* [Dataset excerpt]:
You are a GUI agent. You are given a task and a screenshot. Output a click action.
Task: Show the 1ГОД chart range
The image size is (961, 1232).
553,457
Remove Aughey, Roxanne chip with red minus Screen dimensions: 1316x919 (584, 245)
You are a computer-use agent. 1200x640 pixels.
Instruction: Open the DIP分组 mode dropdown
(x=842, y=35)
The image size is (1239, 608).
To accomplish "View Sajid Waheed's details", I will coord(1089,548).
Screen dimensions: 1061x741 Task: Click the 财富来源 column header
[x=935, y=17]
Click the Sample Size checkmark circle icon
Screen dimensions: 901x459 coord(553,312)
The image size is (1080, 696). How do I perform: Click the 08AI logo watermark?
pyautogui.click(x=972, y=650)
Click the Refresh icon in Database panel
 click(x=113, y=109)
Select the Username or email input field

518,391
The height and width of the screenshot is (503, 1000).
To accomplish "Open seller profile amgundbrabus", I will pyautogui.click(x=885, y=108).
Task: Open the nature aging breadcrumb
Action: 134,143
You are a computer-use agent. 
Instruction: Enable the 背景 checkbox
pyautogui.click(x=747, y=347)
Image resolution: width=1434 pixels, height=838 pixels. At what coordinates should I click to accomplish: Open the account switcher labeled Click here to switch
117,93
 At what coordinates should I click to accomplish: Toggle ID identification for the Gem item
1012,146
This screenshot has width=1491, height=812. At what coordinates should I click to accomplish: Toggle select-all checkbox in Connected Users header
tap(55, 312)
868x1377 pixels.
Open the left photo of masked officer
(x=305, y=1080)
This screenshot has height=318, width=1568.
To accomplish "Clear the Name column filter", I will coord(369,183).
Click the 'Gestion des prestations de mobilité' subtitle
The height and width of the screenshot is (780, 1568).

* [Work to be completed]: Reproduce the entire listing above line for line, without changing anything.

* [Output of the task]:
You are a GUI agent. You are given a task and a screenshot. Output a click action.
Task: Show the 1ГОД chart range
The image size is (961, 1232).
553,457
Remove Aughey, Roxanne chip with red minus Screen dimensions: 1316x919 (584, 245)
You are a computer-use agent. 1200x640 pixels.
Instruction: Open the DIP分组 mode dropdown
(x=842, y=35)
The image size is (1239, 608).
To accomplish "View Sajid Waheed's details", I will coord(1089,548).
Screen dimensions: 1061x741 Task: Click the 财富来源 column header
[x=935, y=17]
Click the Sample Size checkmark circle icon
Screen dimensions: 901x459 coord(553,312)
The image size is (1080, 696). How do I perform: Click the 08AI logo watermark?
pyautogui.click(x=972, y=650)
Click the Refresh icon in Database panel
 click(x=113, y=109)
Select the Username or email input field

518,391
The height and width of the screenshot is (503, 1000).
To accomplish "Open seller profile amgundbrabus", I will pyautogui.click(x=885, y=108).
Task: Open the nature aging breadcrumb
Action: 134,143
You are a computer-use agent. 
Instruction: Enable the 背景 checkbox
pyautogui.click(x=747, y=347)
Image resolution: width=1434 pixels, height=838 pixels. At what coordinates should I click to accomplish: Open the account switcher labeled Click here to switch
117,93
 At what coordinates should I click to accomplish: Toggle ID identification for the Gem item
1012,146
This screenshot has width=1491, height=812. At what coordinates should I click to accomplish: Toggle select-all checkbox in Connected Users header
tap(55, 312)
868x1377 pixels.
Open the left photo of masked officer
(x=305, y=1080)
This screenshot has height=318, width=1568.
To accomplish "Clear the Name column filter", I will coord(369,183).
Click the 'Gestion des prestations de mobilité' subtitle
The height and width of the screenshot is (780, 1568).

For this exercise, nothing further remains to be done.